### Instructions for the task:
Copy out the data from the line with "Toggle the バックグラウンドにあるタブの読み込みを遅らせる checkbox" up to and including the line with "Action: click(409, 75)", keeping each line unchanged.

=== Exercise input ===

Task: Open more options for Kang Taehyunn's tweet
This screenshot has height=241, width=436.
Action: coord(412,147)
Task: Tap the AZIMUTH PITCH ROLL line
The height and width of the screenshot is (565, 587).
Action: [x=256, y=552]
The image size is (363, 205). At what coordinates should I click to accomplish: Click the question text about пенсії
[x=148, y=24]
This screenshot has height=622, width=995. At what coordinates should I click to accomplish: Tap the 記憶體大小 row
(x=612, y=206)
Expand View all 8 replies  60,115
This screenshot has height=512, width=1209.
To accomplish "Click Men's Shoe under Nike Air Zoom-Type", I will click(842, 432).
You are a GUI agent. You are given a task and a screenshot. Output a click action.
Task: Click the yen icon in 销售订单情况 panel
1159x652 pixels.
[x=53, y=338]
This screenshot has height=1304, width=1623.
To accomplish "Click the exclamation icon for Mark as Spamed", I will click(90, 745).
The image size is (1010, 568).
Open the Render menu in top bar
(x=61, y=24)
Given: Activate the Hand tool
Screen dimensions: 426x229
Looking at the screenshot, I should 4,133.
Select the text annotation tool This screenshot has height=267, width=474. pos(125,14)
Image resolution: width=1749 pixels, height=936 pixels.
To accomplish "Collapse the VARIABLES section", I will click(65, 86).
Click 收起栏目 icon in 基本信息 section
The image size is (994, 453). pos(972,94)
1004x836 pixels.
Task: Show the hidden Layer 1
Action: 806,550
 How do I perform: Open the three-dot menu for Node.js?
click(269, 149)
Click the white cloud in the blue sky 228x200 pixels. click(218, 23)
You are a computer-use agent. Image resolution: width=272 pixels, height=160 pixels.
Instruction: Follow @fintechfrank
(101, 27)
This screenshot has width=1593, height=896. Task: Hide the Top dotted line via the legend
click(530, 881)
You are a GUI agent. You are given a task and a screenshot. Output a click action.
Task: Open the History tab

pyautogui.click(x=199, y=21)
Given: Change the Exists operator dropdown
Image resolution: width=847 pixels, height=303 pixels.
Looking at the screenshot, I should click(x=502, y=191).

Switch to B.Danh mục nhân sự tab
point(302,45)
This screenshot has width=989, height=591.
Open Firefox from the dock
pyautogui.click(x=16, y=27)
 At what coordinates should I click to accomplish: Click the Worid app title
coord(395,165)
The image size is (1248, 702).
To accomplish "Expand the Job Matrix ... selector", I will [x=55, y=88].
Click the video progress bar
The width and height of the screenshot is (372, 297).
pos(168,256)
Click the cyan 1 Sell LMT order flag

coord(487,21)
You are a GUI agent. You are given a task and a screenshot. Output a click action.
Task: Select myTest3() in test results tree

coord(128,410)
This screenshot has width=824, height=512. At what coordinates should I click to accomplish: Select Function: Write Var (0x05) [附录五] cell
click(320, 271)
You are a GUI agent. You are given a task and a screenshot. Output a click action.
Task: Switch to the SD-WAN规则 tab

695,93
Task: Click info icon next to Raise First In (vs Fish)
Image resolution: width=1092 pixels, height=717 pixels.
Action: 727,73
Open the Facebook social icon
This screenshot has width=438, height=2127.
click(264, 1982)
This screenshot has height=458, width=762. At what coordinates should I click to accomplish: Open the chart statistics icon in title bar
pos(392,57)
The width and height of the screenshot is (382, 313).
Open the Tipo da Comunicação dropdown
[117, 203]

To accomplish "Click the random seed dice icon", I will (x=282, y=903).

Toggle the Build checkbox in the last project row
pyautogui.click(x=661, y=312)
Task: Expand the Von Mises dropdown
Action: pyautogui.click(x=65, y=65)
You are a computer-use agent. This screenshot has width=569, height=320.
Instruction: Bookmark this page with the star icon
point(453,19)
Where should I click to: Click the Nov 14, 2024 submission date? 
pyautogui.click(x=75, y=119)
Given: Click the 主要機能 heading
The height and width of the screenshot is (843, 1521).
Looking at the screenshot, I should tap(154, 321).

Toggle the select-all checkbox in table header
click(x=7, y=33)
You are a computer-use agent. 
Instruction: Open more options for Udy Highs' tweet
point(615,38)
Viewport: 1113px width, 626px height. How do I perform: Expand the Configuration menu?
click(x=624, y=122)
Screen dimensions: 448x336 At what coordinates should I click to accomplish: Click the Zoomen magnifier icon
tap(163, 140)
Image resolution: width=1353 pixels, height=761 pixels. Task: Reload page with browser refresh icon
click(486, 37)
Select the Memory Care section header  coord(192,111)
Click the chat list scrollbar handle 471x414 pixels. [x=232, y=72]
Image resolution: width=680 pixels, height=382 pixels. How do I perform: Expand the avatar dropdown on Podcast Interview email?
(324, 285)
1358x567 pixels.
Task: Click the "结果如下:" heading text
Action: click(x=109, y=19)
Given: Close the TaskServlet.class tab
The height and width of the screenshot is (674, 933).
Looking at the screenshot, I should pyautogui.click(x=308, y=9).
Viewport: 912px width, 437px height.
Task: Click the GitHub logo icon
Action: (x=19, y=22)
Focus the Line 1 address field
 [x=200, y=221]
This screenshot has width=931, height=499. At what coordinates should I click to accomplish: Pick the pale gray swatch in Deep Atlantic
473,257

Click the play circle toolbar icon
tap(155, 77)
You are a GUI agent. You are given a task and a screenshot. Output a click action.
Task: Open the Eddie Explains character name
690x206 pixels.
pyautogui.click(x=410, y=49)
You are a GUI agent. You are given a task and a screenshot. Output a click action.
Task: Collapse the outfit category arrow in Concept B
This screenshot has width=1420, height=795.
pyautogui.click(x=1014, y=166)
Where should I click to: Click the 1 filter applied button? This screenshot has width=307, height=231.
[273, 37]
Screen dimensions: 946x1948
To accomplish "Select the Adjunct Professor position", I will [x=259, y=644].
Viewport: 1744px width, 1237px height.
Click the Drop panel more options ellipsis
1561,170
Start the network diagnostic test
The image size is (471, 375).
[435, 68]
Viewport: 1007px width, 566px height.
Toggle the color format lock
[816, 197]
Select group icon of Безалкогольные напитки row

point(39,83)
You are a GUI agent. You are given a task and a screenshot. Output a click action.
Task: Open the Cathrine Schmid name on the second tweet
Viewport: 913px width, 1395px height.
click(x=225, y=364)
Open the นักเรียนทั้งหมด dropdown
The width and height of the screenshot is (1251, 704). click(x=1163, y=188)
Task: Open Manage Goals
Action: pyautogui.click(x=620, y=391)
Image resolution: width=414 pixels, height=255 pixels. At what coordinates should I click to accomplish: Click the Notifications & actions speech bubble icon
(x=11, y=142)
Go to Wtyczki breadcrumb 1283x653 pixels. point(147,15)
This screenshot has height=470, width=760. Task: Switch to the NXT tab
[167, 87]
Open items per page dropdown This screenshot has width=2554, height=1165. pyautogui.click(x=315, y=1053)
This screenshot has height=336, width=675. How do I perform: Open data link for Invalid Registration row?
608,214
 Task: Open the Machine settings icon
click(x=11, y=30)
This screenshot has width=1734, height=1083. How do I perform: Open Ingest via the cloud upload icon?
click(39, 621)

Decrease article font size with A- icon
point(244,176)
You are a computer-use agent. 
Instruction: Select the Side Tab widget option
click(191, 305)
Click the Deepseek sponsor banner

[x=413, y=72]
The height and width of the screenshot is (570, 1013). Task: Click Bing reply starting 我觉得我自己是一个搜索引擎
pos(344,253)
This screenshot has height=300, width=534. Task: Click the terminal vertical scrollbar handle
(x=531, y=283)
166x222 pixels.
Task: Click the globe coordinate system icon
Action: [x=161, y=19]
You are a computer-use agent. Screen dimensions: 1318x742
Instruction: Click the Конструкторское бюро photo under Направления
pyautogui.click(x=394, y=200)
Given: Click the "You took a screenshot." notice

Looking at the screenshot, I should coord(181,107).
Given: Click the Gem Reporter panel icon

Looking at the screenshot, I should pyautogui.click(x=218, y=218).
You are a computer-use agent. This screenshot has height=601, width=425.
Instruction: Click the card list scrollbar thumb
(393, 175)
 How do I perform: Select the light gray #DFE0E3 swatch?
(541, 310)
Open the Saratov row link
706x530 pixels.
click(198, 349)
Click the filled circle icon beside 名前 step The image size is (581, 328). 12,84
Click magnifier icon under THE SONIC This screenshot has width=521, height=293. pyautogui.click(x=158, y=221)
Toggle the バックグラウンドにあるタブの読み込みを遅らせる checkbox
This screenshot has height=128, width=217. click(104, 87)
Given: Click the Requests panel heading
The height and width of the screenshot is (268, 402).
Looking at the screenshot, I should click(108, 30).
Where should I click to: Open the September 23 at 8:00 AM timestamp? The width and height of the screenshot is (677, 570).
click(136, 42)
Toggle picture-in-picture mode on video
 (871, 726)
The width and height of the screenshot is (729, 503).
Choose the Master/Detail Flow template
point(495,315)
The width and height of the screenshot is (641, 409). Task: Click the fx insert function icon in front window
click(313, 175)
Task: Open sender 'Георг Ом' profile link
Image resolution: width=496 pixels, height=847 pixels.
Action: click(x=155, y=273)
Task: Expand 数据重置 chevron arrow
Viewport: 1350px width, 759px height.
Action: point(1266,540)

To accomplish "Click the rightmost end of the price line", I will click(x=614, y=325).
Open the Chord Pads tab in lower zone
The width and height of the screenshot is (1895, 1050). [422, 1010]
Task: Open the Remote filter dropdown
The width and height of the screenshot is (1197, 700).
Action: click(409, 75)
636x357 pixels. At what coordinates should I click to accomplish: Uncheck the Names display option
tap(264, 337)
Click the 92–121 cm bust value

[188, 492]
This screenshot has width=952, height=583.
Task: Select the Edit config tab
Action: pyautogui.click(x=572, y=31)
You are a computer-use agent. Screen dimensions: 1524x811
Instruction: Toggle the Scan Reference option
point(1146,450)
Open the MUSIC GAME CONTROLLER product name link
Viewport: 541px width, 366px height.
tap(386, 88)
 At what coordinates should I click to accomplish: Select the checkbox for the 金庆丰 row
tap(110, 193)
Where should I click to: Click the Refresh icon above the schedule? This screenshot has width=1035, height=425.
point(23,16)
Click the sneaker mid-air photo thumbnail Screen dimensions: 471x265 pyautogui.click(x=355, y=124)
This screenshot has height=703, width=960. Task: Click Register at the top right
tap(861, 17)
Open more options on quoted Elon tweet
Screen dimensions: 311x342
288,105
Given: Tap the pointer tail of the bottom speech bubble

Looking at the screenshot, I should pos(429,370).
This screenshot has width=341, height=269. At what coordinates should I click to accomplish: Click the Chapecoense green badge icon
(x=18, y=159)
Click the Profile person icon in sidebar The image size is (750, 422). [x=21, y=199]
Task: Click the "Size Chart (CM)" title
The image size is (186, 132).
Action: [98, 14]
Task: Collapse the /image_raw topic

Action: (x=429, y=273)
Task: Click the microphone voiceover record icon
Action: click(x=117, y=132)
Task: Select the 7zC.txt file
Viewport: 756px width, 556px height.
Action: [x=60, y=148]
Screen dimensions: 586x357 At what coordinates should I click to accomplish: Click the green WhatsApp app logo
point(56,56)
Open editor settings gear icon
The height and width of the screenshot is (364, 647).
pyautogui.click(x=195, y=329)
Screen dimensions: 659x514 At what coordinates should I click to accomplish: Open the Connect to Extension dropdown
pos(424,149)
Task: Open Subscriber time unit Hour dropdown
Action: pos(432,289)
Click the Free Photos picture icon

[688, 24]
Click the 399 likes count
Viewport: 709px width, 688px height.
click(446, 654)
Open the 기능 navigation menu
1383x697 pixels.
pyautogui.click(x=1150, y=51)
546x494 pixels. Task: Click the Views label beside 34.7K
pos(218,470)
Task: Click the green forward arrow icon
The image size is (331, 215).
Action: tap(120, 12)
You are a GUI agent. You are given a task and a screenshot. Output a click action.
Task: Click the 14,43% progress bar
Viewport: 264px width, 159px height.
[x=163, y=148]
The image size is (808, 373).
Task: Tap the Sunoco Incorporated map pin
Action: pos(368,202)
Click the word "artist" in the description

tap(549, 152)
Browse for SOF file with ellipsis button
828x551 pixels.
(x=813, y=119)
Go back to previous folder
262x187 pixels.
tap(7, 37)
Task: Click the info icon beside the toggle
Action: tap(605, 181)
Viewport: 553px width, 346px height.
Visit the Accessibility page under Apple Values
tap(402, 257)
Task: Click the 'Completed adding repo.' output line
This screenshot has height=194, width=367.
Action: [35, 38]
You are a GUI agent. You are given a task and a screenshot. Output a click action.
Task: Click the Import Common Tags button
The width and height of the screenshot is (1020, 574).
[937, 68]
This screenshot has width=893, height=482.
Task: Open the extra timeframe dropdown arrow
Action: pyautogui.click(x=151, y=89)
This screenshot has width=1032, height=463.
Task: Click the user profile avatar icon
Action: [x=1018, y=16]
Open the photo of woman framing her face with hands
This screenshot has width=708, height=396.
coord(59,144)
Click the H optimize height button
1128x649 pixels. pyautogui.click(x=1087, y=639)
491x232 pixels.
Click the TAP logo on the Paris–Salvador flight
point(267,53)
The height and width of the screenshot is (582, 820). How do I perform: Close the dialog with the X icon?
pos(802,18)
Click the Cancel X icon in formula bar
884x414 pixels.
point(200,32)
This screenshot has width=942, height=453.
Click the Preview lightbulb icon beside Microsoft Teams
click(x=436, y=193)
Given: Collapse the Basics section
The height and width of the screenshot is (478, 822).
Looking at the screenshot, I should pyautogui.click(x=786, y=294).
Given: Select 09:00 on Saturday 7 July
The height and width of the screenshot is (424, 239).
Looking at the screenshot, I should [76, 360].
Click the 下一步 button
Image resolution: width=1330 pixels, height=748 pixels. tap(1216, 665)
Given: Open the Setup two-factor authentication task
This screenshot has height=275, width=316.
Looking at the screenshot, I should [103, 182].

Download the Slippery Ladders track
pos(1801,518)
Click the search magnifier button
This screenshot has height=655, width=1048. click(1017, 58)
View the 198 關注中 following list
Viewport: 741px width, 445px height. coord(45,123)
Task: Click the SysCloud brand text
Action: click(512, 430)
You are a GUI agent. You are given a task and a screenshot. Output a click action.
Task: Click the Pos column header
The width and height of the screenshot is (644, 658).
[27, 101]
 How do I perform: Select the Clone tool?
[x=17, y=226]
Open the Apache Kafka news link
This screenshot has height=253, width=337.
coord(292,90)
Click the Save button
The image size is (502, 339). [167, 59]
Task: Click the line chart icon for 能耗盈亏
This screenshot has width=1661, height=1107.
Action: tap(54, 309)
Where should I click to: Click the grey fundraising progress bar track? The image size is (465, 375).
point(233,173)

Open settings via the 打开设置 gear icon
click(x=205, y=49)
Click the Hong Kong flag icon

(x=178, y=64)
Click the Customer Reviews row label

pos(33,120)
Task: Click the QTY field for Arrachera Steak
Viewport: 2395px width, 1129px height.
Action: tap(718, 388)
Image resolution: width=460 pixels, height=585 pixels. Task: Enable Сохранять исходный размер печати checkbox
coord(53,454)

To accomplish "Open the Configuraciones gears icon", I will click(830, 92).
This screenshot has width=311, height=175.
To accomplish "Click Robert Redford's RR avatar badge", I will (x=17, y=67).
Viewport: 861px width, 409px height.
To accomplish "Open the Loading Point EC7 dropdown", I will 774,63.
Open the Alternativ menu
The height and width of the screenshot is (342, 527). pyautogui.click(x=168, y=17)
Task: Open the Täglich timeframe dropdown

===

### Complete response:
Toggle the バックグラウンドにあるタブの読み込みを遅らせる checkbox
This screenshot has height=128, width=217. click(104, 87)
Given: Click the Requests panel heading
The height and width of the screenshot is (268, 402).
Looking at the screenshot, I should click(108, 30).
Where should I click to: Open the September 23 at 8:00 AM timestamp? The width and height of the screenshot is (677, 570).
click(136, 42)
Toggle picture-in-picture mode on video
 (871, 726)
The width and height of the screenshot is (729, 503).
Choose the Master/Detail Flow template
point(495,315)
The width and height of the screenshot is (641, 409). Task: Click the fx insert function icon in front window
click(313, 175)
Task: Open sender 'Георг Ом' profile link
Image resolution: width=496 pixels, height=847 pixels.
Action: click(x=155, y=273)
Task: Expand 数据重置 chevron arrow
Viewport: 1350px width, 759px height.
Action: point(1266,540)

To accomplish "Click the rightmost end of the price line", I will click(x=614, y=325).
Open the Chord Pads tab in lower zone
The width and height of the screenshot is (1895, 1050). [422, 1010]
Task: Open the Remote filter dropdown
The width and height of the screenshot is (1197, 700).
Action: click(409, 75)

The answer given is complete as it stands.